I also put a picture of a Sansa apple in the gallery/slideshow.  I was looking at some of the apples in our newer orchard and thought it looked picture perfect!  The apple and peach trees we planted in 2008 and 2009 have a few fruit on them this year.  There isn't a whole lot, but I'll let you know if we have enough to offer for sale.


Posted 6/21/2010 9:45am by Bill Oyler, Mary Ann Oyler, Sara Baldwin, Jacob Oyler, Katrina Oyler.

Certified Organic Dry Hay

We have been busy making dry hay.  This means that we now have certified organic dry hay for sale!  It is first cutting orchard grass/alfalfa.  As you can see in the picture, they are big round bales.  Please call us at 717-677-8411 for more details if you are interested in our organic dry hay.


Posted 6/18/2010 3:31pm by Bill Oyler, Mary Ann Oyler, Sara Baldwin, Jacob Oyler, Katrina Oyler.

Making Dry Hay

We've been busy as usual here on the farm.  Jacob mowed down hay yesterday and today (see picture above) to bale into big round bales.  He is also busy getting ready to get married. 

We are still hand thinning apples as well as peaches.  We were building more fence earlier this week.  We move the cattle often so that they have fresh grass to eat.  Some of the cows and calves come drink out of the hose when I am filling up the water; I am hoping to get a picture of it sometime.  Our farm cat is also busy...she's taking care of 5 kittens that were born early last week.  Check the gallery for a cute picture of one of them.  It's time to go move the cattle!


Posted 6/11/2010 6:38pm by Bill Oyler, Mary Ann Oyler, Sara Baldwin, Jacob Oyler, Katrina Oyler.

It is easy to visit the grocery store and sort through the fresh fruits and vegetables until finding the perfect piece of produce.  I am admittedly guilty of doing this when grocery shopping.  I enjoy watching insects and learning about them (although I do not like being bitten by them!).  When I am at the grocery store and see damaged produce, I do not always know what caused it.  This brings out my curious side. 

Based on my own experience from our orchards, working at Penn State's Fruit Research and Extension Center for a summer internship, and help from Penn State's and West Virginia's websites, I came up with a list of insects which can and frequently do cause direct damage to apples.  Here it goes...codling moth, european apple sawfly, rosy apple aphid, obliquebanded leafroller, oriental fruit moth, plum curculio, tarnished plant bug, tufted apple bud moth, lesser appleworm, redbanded leafroller, speckled green fruitworm, apple maggot, and variegated leafroller.  That comes to a total of 13 different insects which cause damage to apples.   Some of these insects such as codling moth and oriental fruit moth repoduce several times during the growing season. 
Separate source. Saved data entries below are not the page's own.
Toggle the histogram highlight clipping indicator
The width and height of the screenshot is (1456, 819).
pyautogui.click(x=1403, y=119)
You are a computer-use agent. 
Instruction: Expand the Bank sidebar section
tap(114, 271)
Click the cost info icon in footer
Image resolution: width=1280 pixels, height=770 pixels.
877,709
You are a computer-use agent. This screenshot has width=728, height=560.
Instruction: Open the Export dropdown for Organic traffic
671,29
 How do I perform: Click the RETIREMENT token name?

In addition to direct pests, there are indirect pests of apples.  These pests attack the leaves or the bark/wood/roots of the tree.  These insects include leafhoppers, wooly apple aphids, other kinds of aphids, dogwood borers, european red mites, gypsy moths, japanese beetles, and spotted tentiform leafminers.  Some insects such as the obliquebanded leafroller eat leaves and can damage fruit, so it causes two types of damage.

I hope that you found this blog to be interesting; I like learning about and talking about insects.  I thought you might be interested in knowing that it isn't exactly very easy to grow apples when you have lots of different insects chomping at the bit to attack your trees and your fruit.  If you are curious like me, you can search for pictures of these insects so you can identify what the damage they cause looks like. 



Posted 5/27/2010 7:55pm by Bill Oyler, Mary Ann Oyler, Sara Baldwin, Jacob Oyler, Katrina Oyler.

Our Cattle

Our cattle arrived early last Thursday morning.  We now have 11 cows and 11 calves.  As you can see, they are quite content and happy in their new home.  It's pretty neat to watch them move through the pasture, chomping away!  There is one cow who is really firendly and enjoys her neck being rubbed.  I uploaded two other pictures in the gallery that you might like to look at.